I planned my track in advance. I've been working on getting strict focus right from the start of the track, instead of Laev's usual "Ooh, tracking!" launch at high speed. One thing that works well is to approach the track from an angle, so that the track could run in any direction from the flag (not straight out); jumping forward means she loses the track. So we'd do that. We'd also have an article just a few paces in; she's not used to finding articles that quickly, so that might surprise her and prompt her to think instead of rushing the track.
When I arrived at the tracking field, much of it was already tracked. No problem -- we'd use a crosstrack, too, so that Laev had to concentrate on her track.
Well, I just kind of ignored the rest of the conditions. Not entirely, of course -- when, while I was pondering how to cross a running stream of melt, the deceptively safe ground I stood upon turned out to be a melting ice bridge which collapsed and dropped me calf-deep into running snowmelt, I didn't entirely ignore that. (I spent the next 6 hours with cold, sodden socks and boots.) But I hadn't taken the melt into account while I laid track. I put down six articles in all. About 45 minutes later, I brought Laev to the start.
Laev was eager to track and rushed straight from the flag, going right off the track (which actually started to the left). She self-corrected and went down the track to the first article. "Eh?! What's this doing here?" She backed away from the article, looked at me, and said clearly, "I'm not lying down in this slush."
She had a point; my footsteps were filled with water. Snow was floating on the field. Her slick Doberman coat wouldn't be much protection.
But I couldn't let her be reinforced by continuing the track without performing the previous behavior in the chain. So I held her collar, gently insisted on at least a crouch, threw some hot dog down and released her to track. Right into the cross track.
Oh, my. How could I have missed that this crosstrack was baited with hot dogs?! Laev hesitated, sniffed both tracks, and then started eating. Reinforcement for exactly the wrong thing, and who can blame her? Bad tracklayer!
We got through that somehow -- "No, no, track! Your track! Track! Good girl!" -- and went on. Now the snow was no longer floating on the field, but every footstep was full of about 3" of water; it had started seeping in after I made prints. Laev didn't bother eating most of the treats I'd left occasionally. She did NOT like the articles, however. She offered me alternate indications -- "Look, lady, I'll point at it with my nose, or paw at it, but let's NOT do the down, okay?" -- and I had to again take her collar and insist. The track is just too powerful a reinforcer for her; she can't have it unless she performs the previous behavior in the chain. If I had predicted the awful cold, wet conditions, I could have used fewer articles and avoided this conflict.

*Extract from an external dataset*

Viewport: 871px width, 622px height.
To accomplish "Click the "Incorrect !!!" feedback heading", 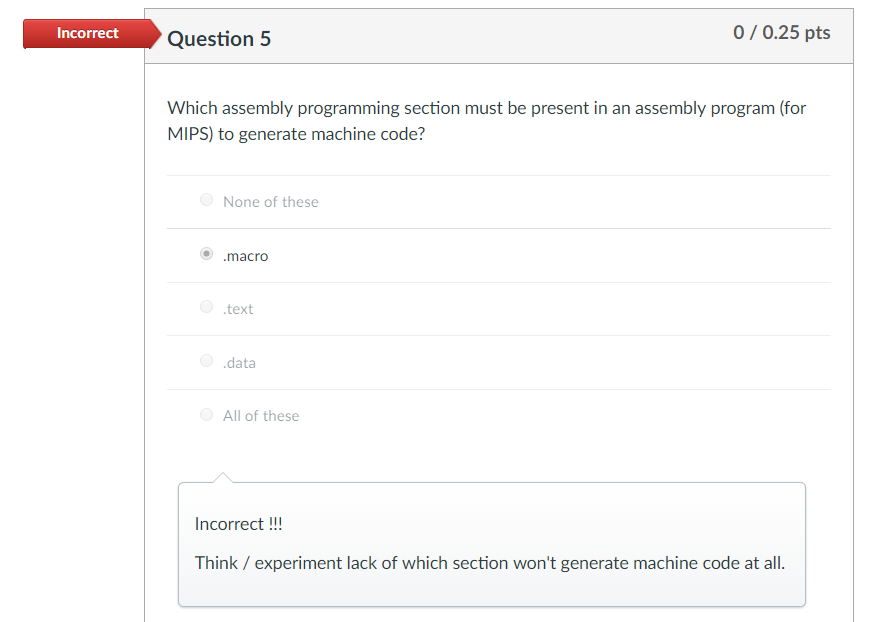I will (x=238, y=523).
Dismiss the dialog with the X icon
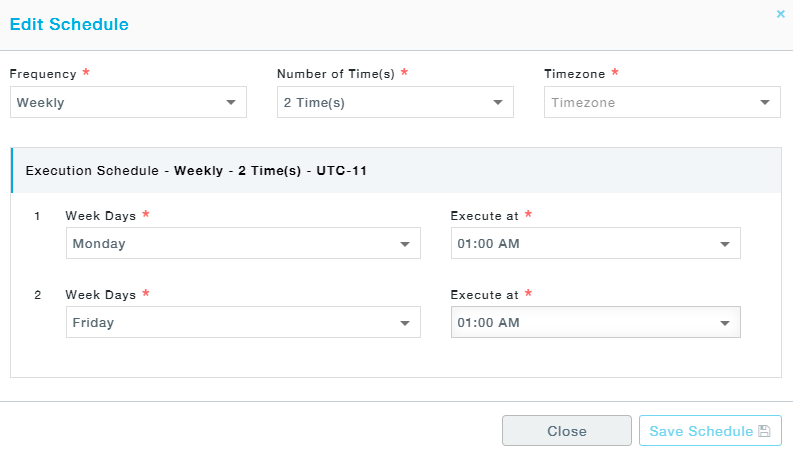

The serpentine again proved to be the best device for forcing Laev to pay close attention to each footstep. At the final article, she pawed it, backed away, got distracted by something in the distance (pure displacement!), pawed it again when I prompted, backed away, and downed. Big hot dog party! And I kicked myself again, because there was a big pile of dog poop just a foot away from my article, which I had totally missed in laying the track. Bad tracklayer -- and bad dog owner, whoever that may be.
So, we'll have some cleanup work to do.
In other news, I really, really need to work on getting and reinforcing the sit before the blind search. Laev is happy to heel for bitework, but she hates sitting at heel. Boring! Let's just straight to the fun parts! So I need to do more there.